0

I am trying to Create an Athena Table that makes use of both Projected Partitioning and Bucketing (CLUSTERED BY). I'm doing this to get a side by side performance comparison for our dataset with and without using Bucketing. Through my tests, this does not seem to be supported. But I cannot find anything in the documentation that explicitly states this. So I'm assuming that I'm missing something. Bucketing works with normal Partitioning, but I'm trying to make use Projected Partitioning so that I do not have to maintain the Partitions in the Glue Catalog.

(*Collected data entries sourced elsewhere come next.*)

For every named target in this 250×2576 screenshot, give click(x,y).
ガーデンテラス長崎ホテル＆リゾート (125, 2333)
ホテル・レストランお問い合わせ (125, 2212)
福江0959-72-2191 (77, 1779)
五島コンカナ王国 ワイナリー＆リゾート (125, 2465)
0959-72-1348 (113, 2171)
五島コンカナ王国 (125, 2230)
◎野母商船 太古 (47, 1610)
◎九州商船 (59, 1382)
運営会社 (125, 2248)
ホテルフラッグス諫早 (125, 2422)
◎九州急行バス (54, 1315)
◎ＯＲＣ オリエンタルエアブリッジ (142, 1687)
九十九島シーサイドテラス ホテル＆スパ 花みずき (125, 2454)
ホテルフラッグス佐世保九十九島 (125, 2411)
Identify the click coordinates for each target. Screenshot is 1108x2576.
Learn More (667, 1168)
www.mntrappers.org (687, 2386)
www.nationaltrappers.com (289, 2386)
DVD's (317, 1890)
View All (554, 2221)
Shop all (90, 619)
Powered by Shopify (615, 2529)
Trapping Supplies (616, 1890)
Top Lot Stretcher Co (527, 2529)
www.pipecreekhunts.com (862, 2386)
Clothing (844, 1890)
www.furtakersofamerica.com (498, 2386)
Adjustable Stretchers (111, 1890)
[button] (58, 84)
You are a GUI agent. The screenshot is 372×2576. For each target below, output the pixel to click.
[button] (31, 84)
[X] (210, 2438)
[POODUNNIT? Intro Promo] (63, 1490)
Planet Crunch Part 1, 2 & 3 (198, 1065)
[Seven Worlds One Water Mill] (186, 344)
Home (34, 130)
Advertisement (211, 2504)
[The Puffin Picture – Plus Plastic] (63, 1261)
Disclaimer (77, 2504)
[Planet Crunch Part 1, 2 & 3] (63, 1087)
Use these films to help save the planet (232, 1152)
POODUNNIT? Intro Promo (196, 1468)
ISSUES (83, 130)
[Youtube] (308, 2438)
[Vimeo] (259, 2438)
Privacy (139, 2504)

This my setup. I have an existing Athena Table that is setup to read Gzipped Parquet files on S3. This all works. In order to create the Bucketed version of my Table(s), I'm using Athena CTAS to create Bucketed Gzipped Parquet Files. The CTAS files are written to a staging location and then I move them to a location that fits my storage structure. I then try to create a new Table that points to the bucketed data and try to enable Projected Partitioning and Bucketing in the Table setup. I've used both Athena SQL and AWS Wrangler's create_parquet_table to do this.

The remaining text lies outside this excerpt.